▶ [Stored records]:

--- START ---

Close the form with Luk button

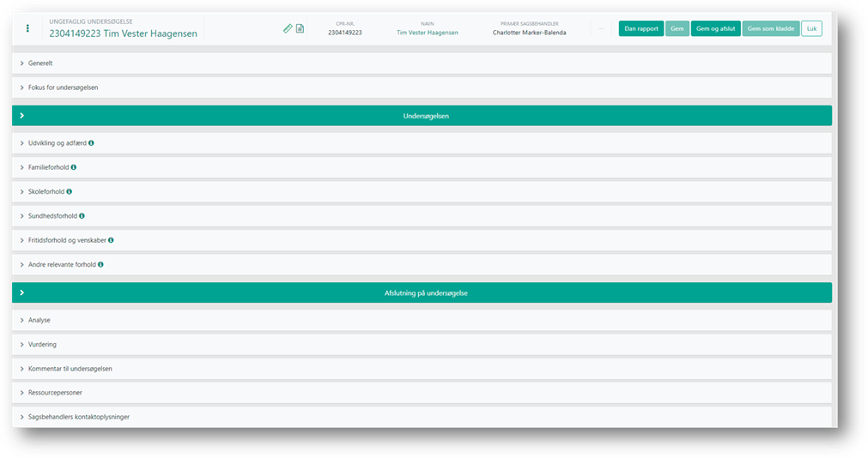click(x=811, y=28)
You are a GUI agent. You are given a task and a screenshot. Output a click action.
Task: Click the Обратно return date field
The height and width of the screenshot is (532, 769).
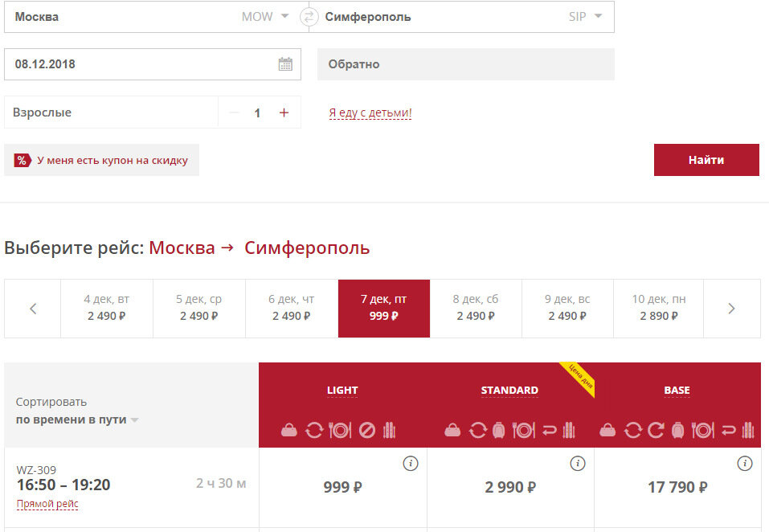[x=465, y=64]
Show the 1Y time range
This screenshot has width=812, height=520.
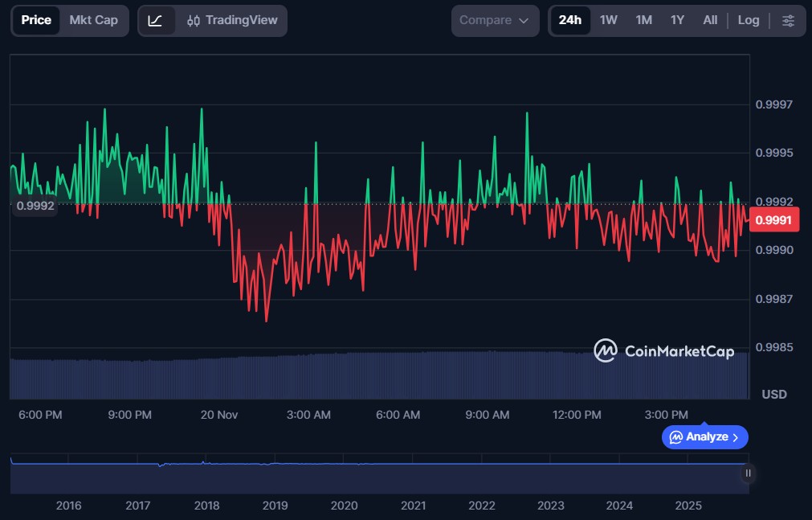[677, 20]
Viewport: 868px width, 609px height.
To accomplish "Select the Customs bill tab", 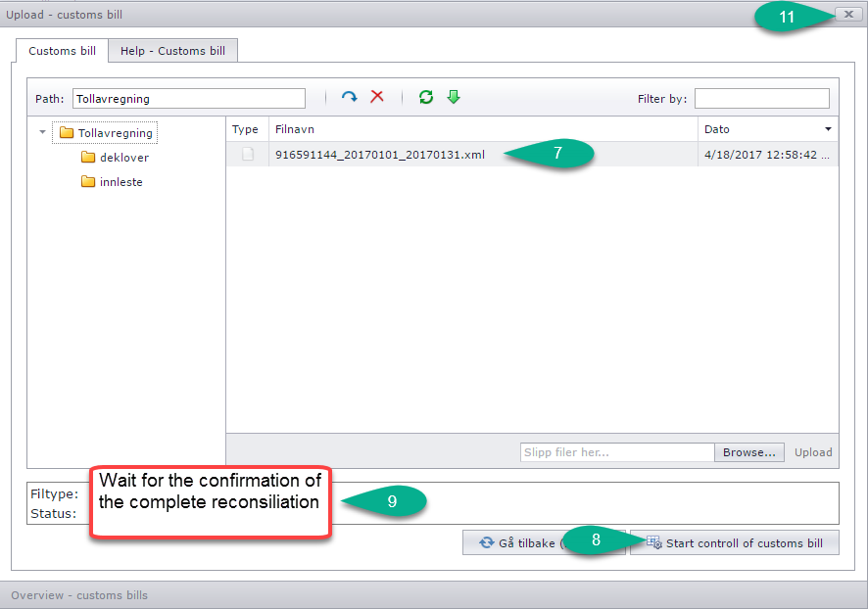I will click(62, 50).
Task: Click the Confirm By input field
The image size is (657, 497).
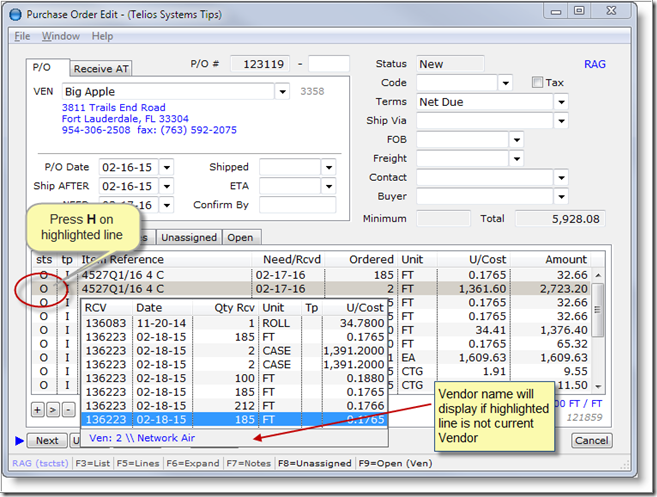Action: pyautogui.click(x=297, y=205)
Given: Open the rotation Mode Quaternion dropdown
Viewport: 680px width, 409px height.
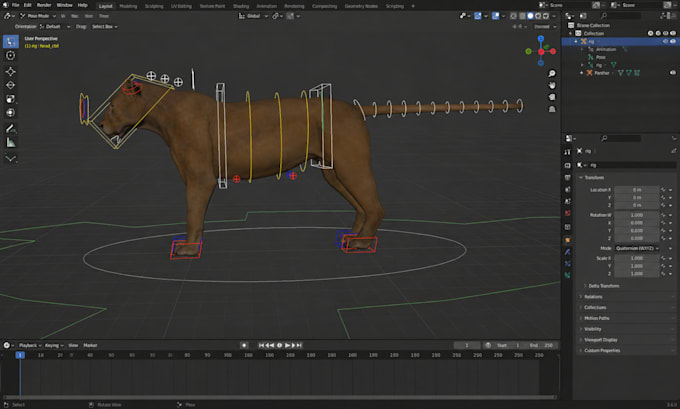Looking at the screenshot, I should [637, 248].
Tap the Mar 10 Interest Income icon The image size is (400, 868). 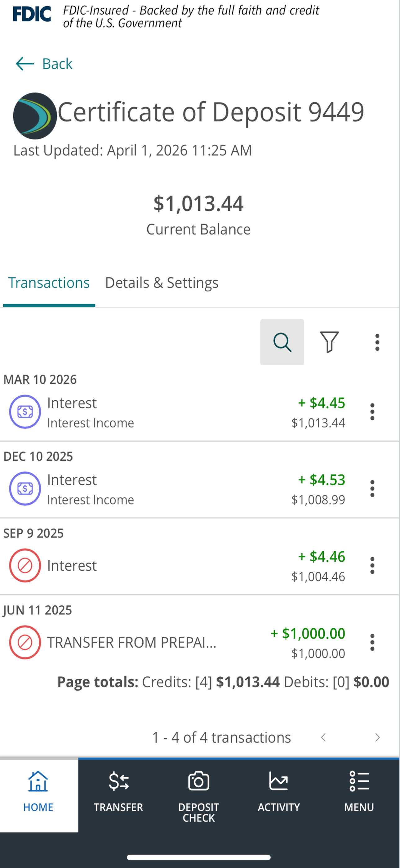click(x=25, y=411)
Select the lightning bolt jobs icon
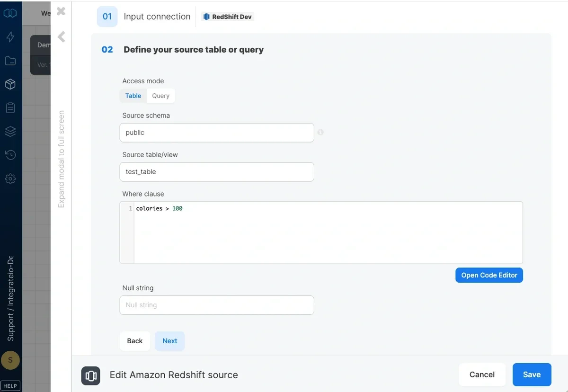This screenshot has height=392, width=568. coord(10,37)
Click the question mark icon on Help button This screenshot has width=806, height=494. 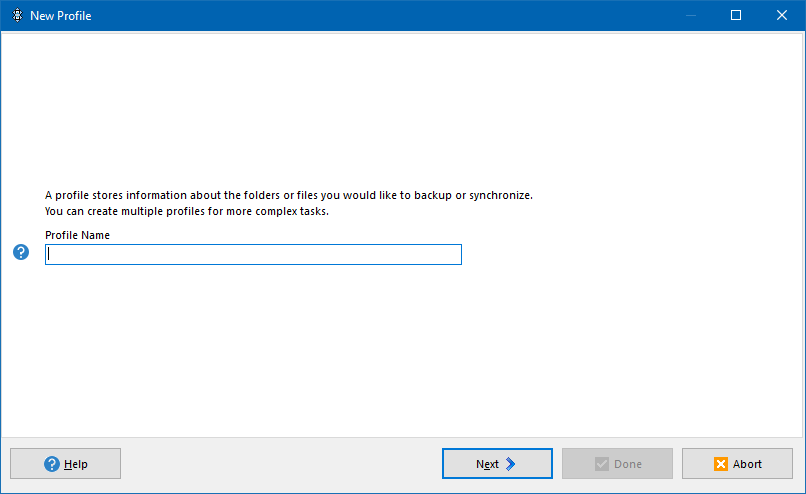click(x=52, y=464)
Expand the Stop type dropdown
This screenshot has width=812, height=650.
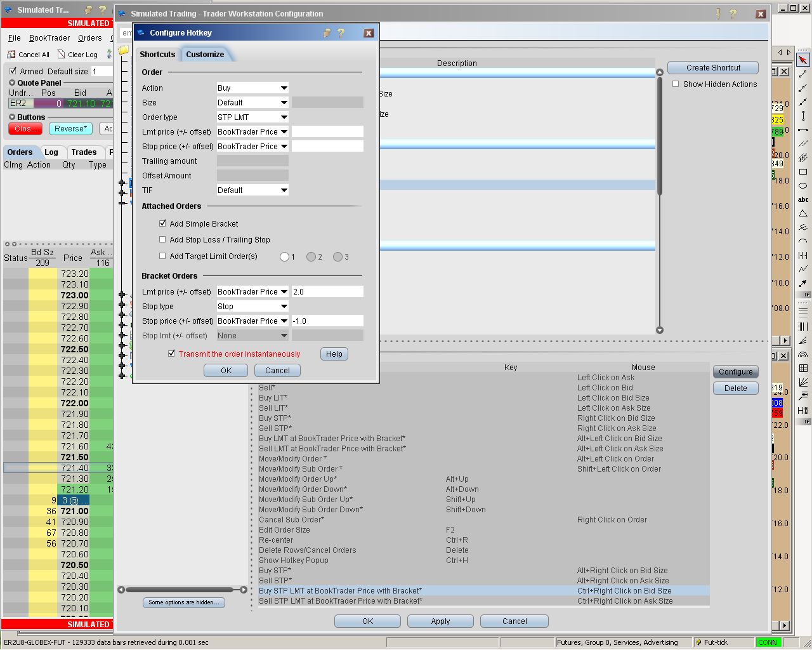[252, 307]
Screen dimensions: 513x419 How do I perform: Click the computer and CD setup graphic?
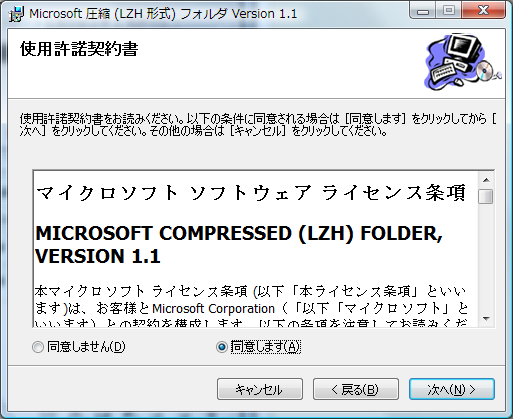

--- END ---

▶ [About this exercise]:
Make a copy of each line in the records that has the word "field".

▶ [Response]:
Task: Click the Обратно return date field
Task: Click the Confirm By input field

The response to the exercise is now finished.